The Ocamlnet source tarball includes examples for several approaches.
Especially look at file_reactor.ml
, file_mt_reactor.ml
, and
file_engine.ml
.
One of the remaining questions is: How to set all these configuration options.
The user configures the daemon by passing a configuration object. This object has a number of methods that usually return constants, but there are also a few functions, e.g.
let config : http_reactor_config =
object
method config_timeout_next_request = 15.0
method config_timeout = 300.0
method config_reactor_synch = `Write
method config_cgi = Netcgi_env.default_config
method config_error_response n = "<html>Error " ^ string_of_int n ^ "</html>"

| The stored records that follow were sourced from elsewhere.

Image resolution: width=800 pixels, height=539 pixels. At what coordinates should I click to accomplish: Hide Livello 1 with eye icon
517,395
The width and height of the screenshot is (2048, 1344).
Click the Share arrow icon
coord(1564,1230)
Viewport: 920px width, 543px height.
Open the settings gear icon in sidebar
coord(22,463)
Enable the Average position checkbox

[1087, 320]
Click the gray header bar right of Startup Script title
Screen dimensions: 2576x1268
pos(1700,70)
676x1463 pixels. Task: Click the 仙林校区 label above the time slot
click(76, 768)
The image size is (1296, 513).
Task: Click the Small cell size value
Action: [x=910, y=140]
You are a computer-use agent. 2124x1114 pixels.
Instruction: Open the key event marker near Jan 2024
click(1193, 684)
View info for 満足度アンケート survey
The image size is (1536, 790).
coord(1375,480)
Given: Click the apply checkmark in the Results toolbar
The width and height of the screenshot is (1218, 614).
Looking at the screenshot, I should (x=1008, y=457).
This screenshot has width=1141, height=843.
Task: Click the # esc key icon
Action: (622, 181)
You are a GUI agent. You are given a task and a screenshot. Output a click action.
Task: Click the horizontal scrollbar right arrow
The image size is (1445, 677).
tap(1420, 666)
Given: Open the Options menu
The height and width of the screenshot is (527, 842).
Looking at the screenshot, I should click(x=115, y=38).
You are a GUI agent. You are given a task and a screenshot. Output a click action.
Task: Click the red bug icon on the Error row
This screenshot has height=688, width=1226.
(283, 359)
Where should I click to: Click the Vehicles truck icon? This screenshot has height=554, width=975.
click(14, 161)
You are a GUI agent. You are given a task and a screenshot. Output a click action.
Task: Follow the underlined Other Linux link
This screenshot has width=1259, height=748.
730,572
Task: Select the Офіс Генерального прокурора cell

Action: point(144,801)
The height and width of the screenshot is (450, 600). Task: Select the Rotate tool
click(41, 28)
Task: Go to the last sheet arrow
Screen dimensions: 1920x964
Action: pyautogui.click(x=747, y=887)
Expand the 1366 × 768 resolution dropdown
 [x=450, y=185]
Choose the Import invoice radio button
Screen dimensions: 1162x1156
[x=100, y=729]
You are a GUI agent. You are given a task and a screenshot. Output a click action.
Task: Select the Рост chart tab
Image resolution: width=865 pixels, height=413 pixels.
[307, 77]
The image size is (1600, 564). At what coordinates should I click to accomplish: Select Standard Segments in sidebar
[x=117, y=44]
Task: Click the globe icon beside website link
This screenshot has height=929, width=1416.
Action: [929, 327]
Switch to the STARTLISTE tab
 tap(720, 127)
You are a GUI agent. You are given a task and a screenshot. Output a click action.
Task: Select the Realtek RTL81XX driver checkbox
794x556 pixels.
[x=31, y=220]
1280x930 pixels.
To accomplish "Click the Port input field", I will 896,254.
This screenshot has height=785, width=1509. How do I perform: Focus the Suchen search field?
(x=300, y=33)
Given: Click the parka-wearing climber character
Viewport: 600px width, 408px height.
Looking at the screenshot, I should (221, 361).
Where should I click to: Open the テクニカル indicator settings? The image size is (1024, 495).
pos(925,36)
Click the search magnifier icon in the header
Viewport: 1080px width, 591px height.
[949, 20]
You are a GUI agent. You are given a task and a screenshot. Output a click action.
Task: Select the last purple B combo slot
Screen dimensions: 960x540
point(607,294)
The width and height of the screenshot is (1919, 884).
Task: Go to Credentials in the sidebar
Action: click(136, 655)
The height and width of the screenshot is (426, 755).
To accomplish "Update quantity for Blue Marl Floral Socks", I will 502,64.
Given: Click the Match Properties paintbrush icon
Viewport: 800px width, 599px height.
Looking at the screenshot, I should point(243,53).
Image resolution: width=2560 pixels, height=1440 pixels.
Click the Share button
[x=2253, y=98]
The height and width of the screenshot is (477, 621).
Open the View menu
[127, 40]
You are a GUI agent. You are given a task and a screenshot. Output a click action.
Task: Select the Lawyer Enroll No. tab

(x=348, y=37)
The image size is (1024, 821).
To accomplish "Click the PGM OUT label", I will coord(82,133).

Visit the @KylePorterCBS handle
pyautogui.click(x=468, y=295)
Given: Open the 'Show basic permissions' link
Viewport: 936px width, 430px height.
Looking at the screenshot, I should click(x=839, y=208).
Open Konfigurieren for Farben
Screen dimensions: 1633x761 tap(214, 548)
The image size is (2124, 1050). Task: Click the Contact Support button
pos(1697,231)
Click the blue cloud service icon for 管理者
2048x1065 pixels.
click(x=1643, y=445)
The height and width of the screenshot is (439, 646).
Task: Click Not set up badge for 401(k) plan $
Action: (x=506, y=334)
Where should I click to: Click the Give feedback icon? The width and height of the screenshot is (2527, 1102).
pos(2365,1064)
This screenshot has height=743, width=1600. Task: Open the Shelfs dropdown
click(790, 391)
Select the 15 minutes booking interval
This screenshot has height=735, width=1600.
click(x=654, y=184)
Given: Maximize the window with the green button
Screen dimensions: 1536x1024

method config_log_error _ _ _ _ msg =
printf "Error log: %s\n" msg
method config_max_reqline_length = 256
method config_max_header_length = 32768
method config_max_trailer_length = 32768
method config_limit_pipeline_length = 5
method config_limit_pipeline_size = 250000
end
Some of the options are interpreted by the encapsulation, and some by the kernel. The object approach has been taken, because it can be arranged that the layers of the daemon correspond to a hierarchy of class types.
The options are documented in the modules where the class types are
defined. Some of them are difficult to understand. In doubt, it is
recommended to just copy the values found in the examples, because these
are quite reasonable for typical usage scenarios.